The cytoplasm of the cells is not well preserved in the smears. On the other hand, oncocytic metaplasia is relatively often observed. In the rare cases where oncocytes are the prominent cell type, this causes serious interpretation difficulties. The arrangements of oncocytes, the presence or absence of prominent nucleoli and the presence or absence of colloid in the background may be of help. If oncocytes are arranged in regular sheets, nucleoli are not prominent there is and colloid in the background, the patient can avoid unnecessary surgery. But if any one of these three features is missing, the probability of oncocytic tumor is greatly increased.

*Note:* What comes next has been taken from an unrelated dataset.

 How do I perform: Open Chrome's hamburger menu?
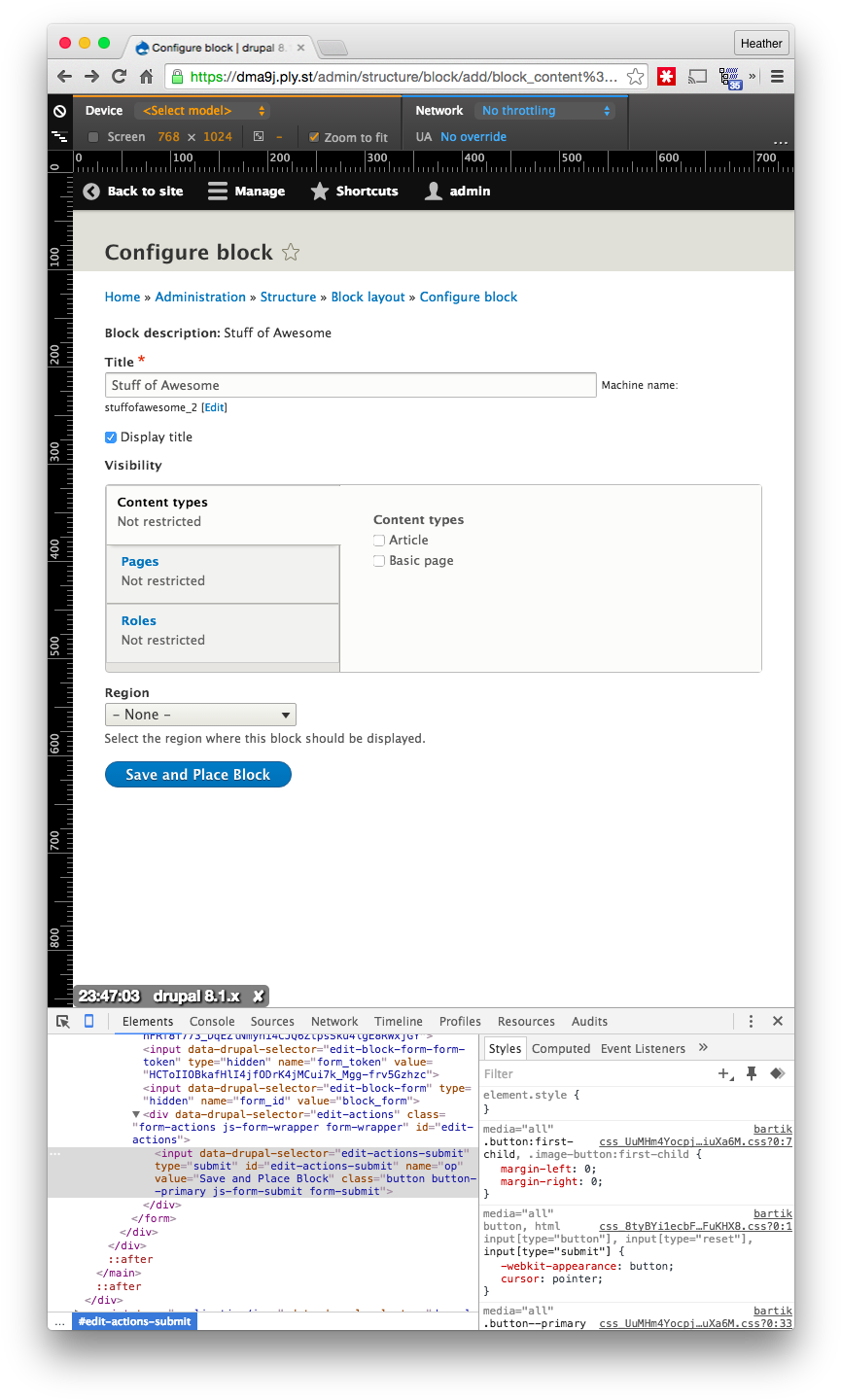pos(777,76)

Nuclear inclusions and grooves are relatively infrequent in cases of nodular goiters. Scattered nuclei (i.e. only 1 or 2 per smear) with these features may be observed in some cases. This has no relevance. However, if the number of cells with these atypia is higher, the correct interpretation may be difficult or even impossible. A great proportion of these patients are sent to surgery with the suspicion of papillary cancer, and most of the cases prove to be nodular goiter with serious degenerative changes. The other type of this diagnostic problem with nuclear inclusions and grooves occurs in lesions later proven to be nodular goiter with focal lymphocytic thyroiditis. The nuclear atypia seen in lymphocytic thyroiditis is discussed in the relevant chapter. Here, we merely mention the possibility that in patients with nodular goiters, where focal lymphocytic thyroiditis also occurs, nuclear grooves can be seen. Even in cases where a significant number of lymphocytes are visible in the smear, the correct diagnosis may be difficult. And in cases where we are not aware of the presence of lymphocytic thyroiditis, the problem may be more serious.
Cystic degeneration is a very frequent phenomenon in nodular goiters. In cases where this is only limited and no cystic fluid can be aspirated, the correct diagnosis is not difficult: we can see the common picture of nodular goiters, with some cells with cystic degeneration. On the other hand, one of the most important limitations of thyroid cytology and one of the most important differential diagnostic problems in the evaluation of thyroid nodules is the differential diagnostics and management of thyroid cysts.
The occasional presence of multinucleated giant cells reflects degenerative changes and is of no relevance. On the other hand, the presence of even a small number of lymphocytes should raise the possibility of pre-existing autoimmune lymphocytic thyroiditis. Solely from the cytological picture, we cannot exclude the possibility of the latter.
The cytology of nodular goiters treated for hyperthyroidism is discussed in the relevant chapter.